Wiersze danych:

____________

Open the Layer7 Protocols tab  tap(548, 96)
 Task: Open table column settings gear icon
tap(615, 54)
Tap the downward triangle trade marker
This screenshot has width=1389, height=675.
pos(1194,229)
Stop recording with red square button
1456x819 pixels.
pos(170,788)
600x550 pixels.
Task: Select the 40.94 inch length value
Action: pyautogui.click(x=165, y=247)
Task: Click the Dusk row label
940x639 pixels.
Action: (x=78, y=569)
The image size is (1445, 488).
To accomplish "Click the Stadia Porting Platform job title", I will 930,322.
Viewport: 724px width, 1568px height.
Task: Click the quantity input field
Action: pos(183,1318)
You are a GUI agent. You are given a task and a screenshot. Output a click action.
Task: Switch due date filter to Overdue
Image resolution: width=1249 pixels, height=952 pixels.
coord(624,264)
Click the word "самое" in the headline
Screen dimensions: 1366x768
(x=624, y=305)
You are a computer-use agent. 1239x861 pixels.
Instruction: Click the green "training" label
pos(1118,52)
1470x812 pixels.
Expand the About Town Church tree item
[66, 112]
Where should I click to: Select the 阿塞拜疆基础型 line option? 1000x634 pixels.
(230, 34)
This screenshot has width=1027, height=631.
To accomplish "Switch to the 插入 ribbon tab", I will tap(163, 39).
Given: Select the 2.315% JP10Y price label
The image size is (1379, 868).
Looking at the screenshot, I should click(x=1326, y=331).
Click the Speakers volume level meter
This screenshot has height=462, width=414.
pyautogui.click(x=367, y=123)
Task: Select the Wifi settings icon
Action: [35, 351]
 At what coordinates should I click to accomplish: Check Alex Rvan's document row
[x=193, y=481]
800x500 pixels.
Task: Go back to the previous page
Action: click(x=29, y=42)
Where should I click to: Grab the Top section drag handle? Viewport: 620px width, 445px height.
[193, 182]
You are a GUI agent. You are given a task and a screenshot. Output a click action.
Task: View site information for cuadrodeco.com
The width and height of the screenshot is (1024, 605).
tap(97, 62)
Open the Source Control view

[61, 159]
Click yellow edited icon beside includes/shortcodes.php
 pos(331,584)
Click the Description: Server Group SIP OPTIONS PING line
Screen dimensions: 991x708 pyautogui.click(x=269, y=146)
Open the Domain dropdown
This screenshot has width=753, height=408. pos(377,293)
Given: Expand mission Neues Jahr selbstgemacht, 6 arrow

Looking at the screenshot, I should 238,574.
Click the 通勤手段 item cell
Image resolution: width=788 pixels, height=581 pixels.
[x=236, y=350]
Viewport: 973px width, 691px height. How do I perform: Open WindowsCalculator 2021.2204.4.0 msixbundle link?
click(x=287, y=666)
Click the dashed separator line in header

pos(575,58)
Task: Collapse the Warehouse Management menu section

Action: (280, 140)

____________

Proszę podać wszystkie powyższe wiersze jako tabelę Markdown z kolumnami „nr” i „Wiersz”, pomijając puste wiersze.

**ODPOWIEDŹ**
| nr | Wiersz |
|---|---|
| 1 | Open the Layer7 Protocols tab  tap(548, 96) |
| 2 |  Task: Open table column settings gear icon |
| 3 | tap(615, 54) |
| 4 | Tap the downward triangle trade marker |
| 5 | This screenshot has width=1389, height=675. |
| 6 | pos(1194,229) |
| 7 | Stop recording with red square button |
| 8 | 1456x819 pixels. |
| 9 | pos(170,788) |
| 10 | 600x550 pixels. |
| 11 | Task: Select the 40.94 inch length value |
| 12 | Action: pyautogui.click(x=165, y=247) |
| 13 | Task: Click the Dusk row label |
| 14 | 940x639 pixels. |
| 15 | Action: (x=78, y=569) |
| 16 | The image size is (1445, 488). |
| 17 | To accomplish "Click the Stadia Porting Platform job title", I will 930,322. |
| 18 | Viewport: 724px width, 1568px height. |
| 19 | Task: Click the quantity input field |
| 20 | Action: pos(183,1318) |
| 21 | You are a GUI agent. You are given a task and a screenshot. Output a click action. |
| 22 | Task: Switch due date filter to Overdue |
| 23 | Image resolution: width=1249 pixels, height=952 pixels. |
| 24 | coord(624,264) |
| 25 | Click the word "самое" in the headline |
| 26 | Screen dimensions: 1366x768 |
| 27 | (x=624, y=305) |
| 28 | You are a computer-use agent. 1239x861 pixels. |
| 29 | Instruction: Click the green "training" label |
| 30 | pos(1118,52) |
| 31 | 1470x812 pixels. |
| 32 | Expand the About Town Church tree item |
| 33 | [66, 112] |
| 34 | Where should I click to: Select the 阿塞拜疆基础型 line option? 1000x634 pixels. |
| 35 | (230, 34) |
| 36 | This screenshot has width=1027, height=631. |
| 37 | To accomplish "Switch to the 插入 ribbon tab", I will tap(163, 39). |
| 38 | Given: Select the 2.315% JP10Y price label |
| 39 | The image size is (1379, 868). |
| 40 | Looking at the screenshot, I should click(x=1326, y=331). |
| 41 | Click the Speakers volume level meter |
| 42 | This screenshot has height=462, width=414. |
| 43 | pyautogui.click(x=367, y=123) |
| 44 | Task: Select the Wifi settings icon |
| 45 | Action: [35, 351] |
| 46 |  At what coordinates should I click to accomplish: Check Alex Rvan's document row |
| 47 | [x=193, y=481] |
| 48 | 800x500 pixels. |
| 49 | Task: Go back to the previous page |
| 50 | Action: click(x=29, y=42) |
| 51 | Where should I click to: Grab the Top section drag handle? Viewport: 620px width, 445px height. |
| 52 | [193, 182] |
| 53 | You are a GUI agent. You are given a task and a screenshot. Output a click action. |
| 54 | Task: View site information for cuadrodeco.com |
| 55 | The width and height of the screenshot is (1024, 605). |
| 56 | tap(97, 62) |
| 57 | Open the Source Control view |
| 58 | [61, 159] |
| 59 | Click yellow edited icon beside includes/shortcodes.php |
| 60 |  pos(331,584) |
| 61 | Click the Description: Server Group SIP OPTIONS PING line |
| 62 | Screen dimensions: 991x708 pyautogui.click(x=269, y=146) |
| 63 | Open the Domain dropdown |
| 64 | This screenshot has width=753, height=408. pos(377,293) |
| 65 | Given: Expand mission Neues Jahr selbstgemacht, 6 arrow |
| 66 | Looking at the screenshot, I should 238,574. |
| 67 | Click the 通勤手段 item cell |
| 68 | Image resolution: width=788 pixels, height=581 pixels. |
| 69 | [x=236, y=350] |
| 70 | Viewport: 973px width, 691px height. How do I perform: Open WindowsCalculator 2021.2204.4.0 msixbundle link? |
| 71 | click(x=287, y=666) |
| 72 | Click the dashed separator line in header |
| 73 | pos(575,58) |
| 74 | Task: Collapse the Warehouse Management menu section |
| 75 | Action: (280, 140) |